- Opening Delimiter -

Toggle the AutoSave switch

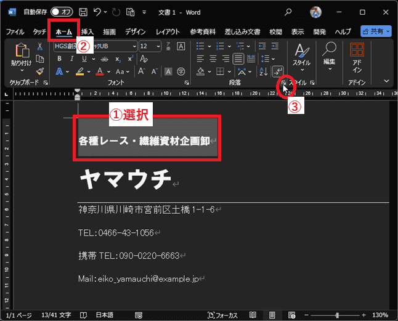(x=61, y=12)
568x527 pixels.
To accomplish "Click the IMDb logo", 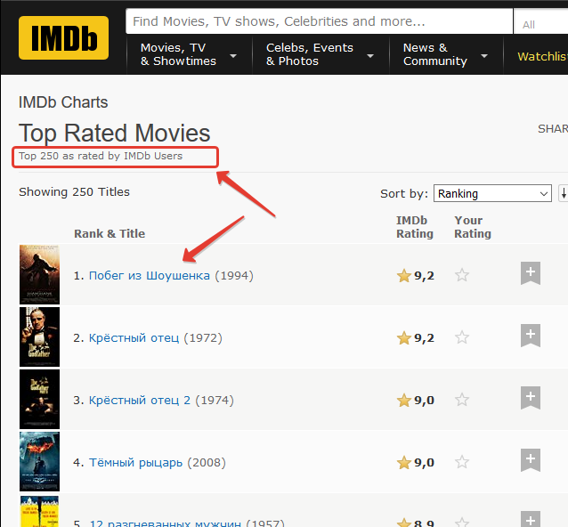I will tap(63, 37).
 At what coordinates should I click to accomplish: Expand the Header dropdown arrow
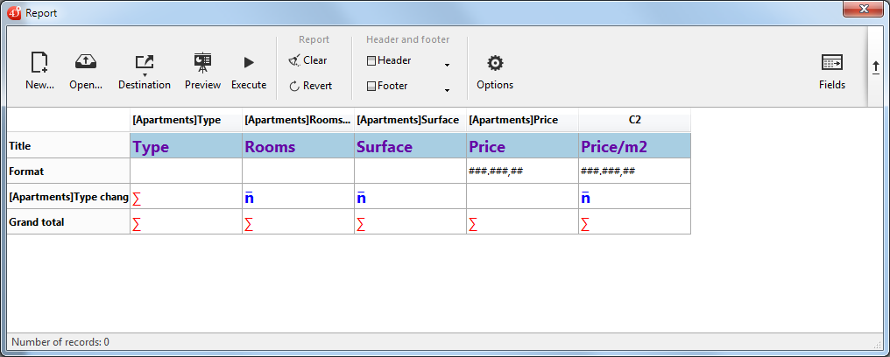tap(447, 66)
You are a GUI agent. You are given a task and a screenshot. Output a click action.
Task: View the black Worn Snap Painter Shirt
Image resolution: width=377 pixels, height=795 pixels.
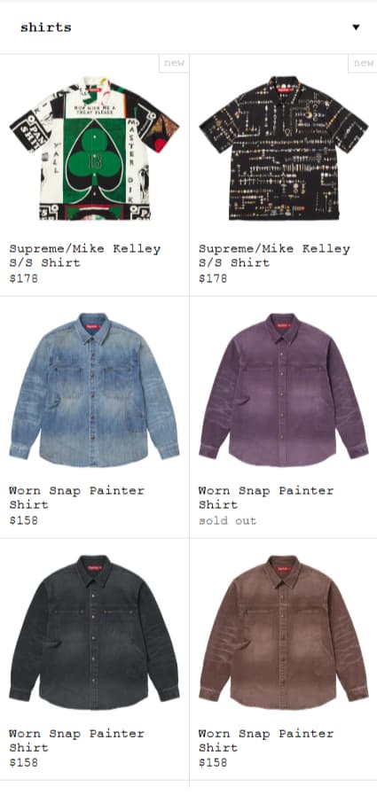[94, 632]
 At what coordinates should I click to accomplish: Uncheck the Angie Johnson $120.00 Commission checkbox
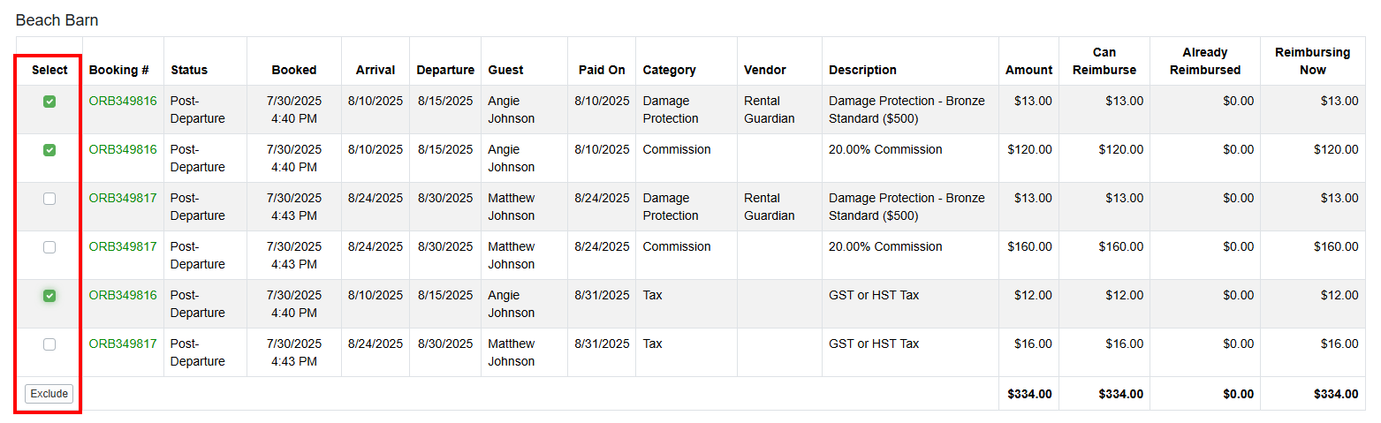(x=49, y=150)
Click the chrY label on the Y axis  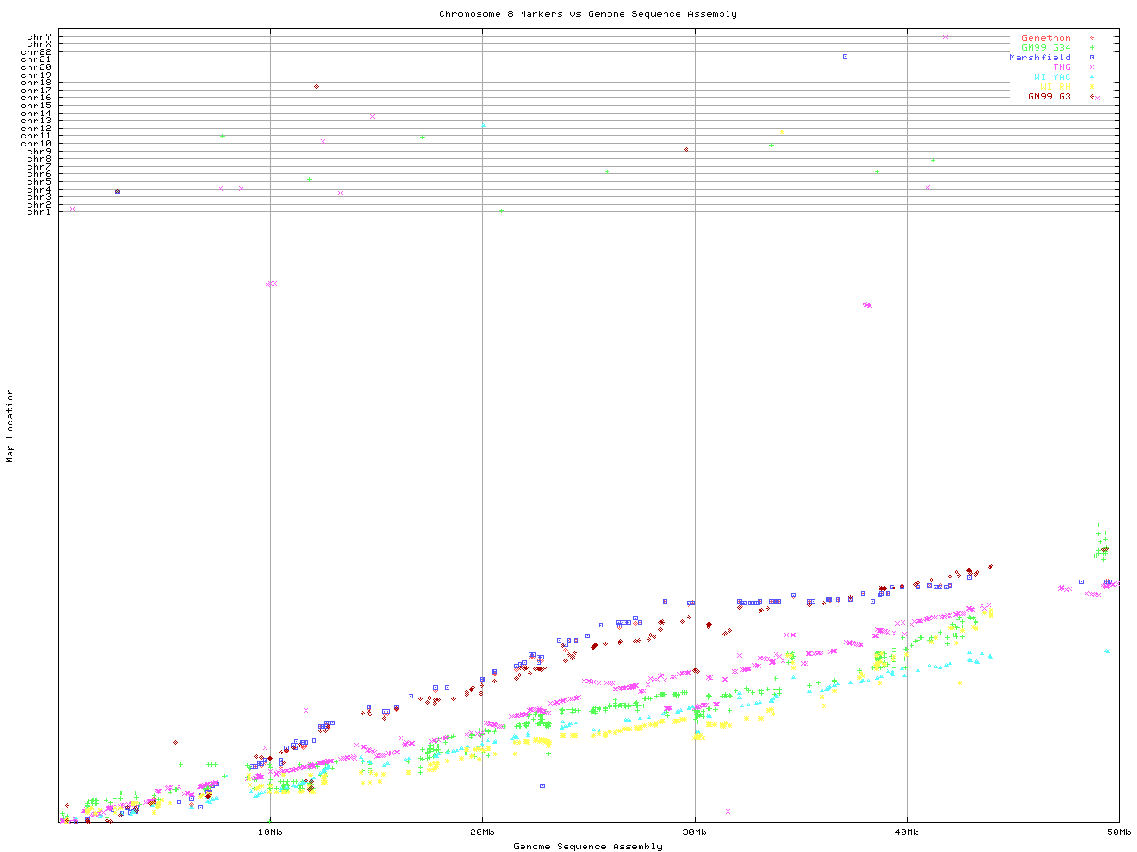click(x=39, y=37)
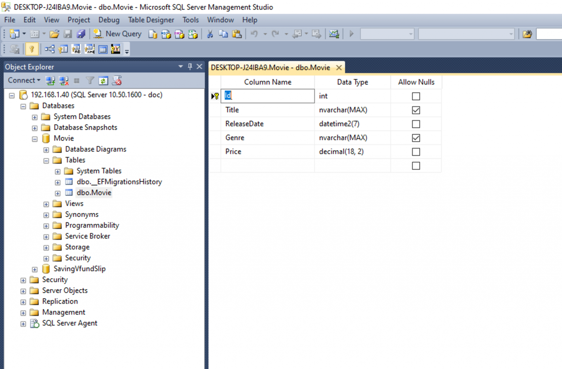The width and height of the screenshot is (562, 369).
Task: Expand the dbo.Movie table node
Action: tap(57, 193)
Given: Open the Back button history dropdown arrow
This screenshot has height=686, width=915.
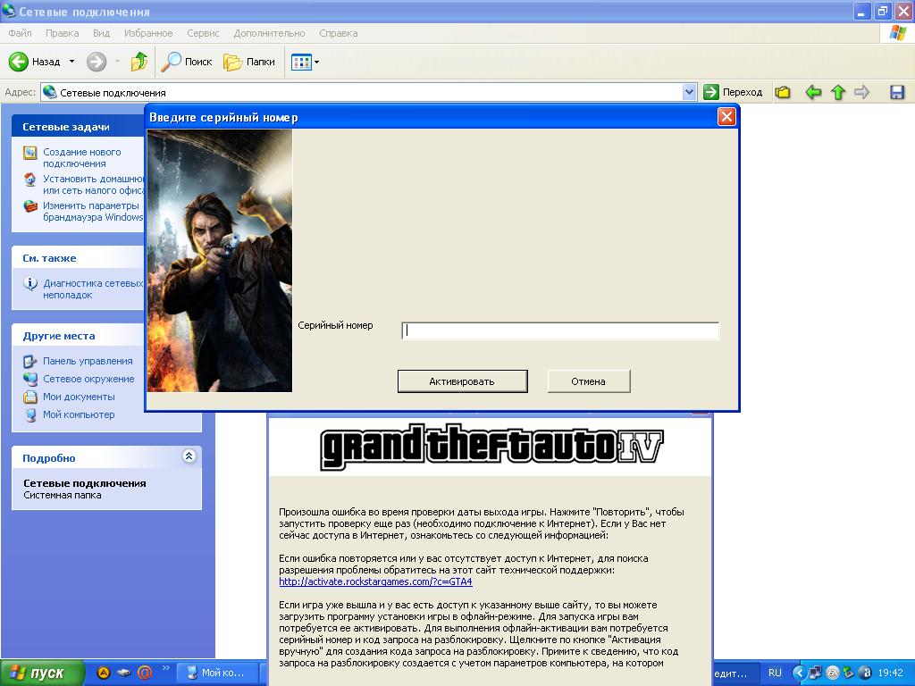Looking at the screenshot, I should click(x=71, y=62).
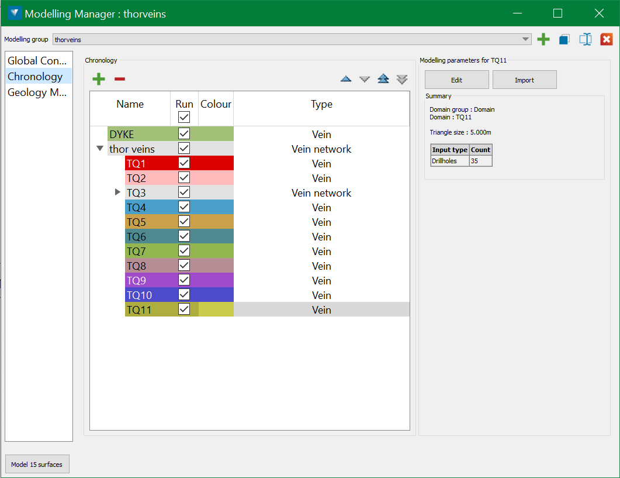Move selected item to bottom of list

tap(402, 79)
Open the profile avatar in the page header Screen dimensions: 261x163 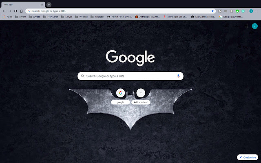[255, 26]
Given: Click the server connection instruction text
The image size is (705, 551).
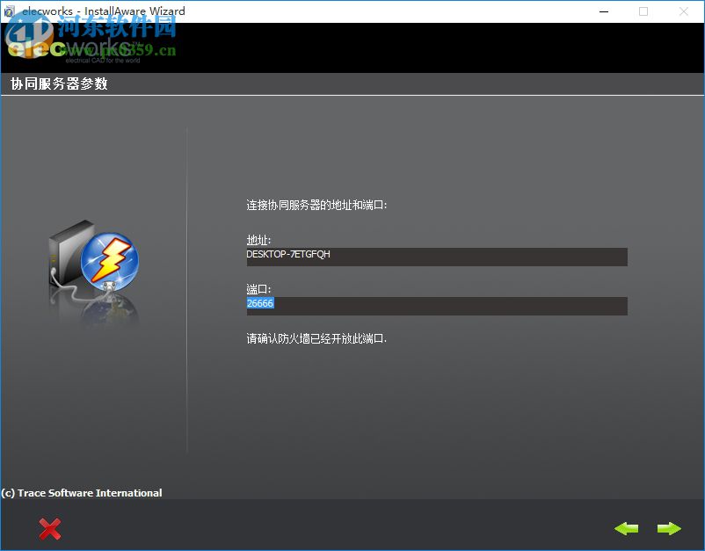Looking at the screenshot, I should coord(314,205).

- Closing Delimiter -

→ **The problem**
Reproduce exactly, with nothing added, the lines from the line with "Given: Click the" through the end of the entries above; pictures are to be left out.

→ **Answer space**
Given: Click the server connection instruction text
The image size is (705, 551).
Looking at the screenshot, I should coord(314,205).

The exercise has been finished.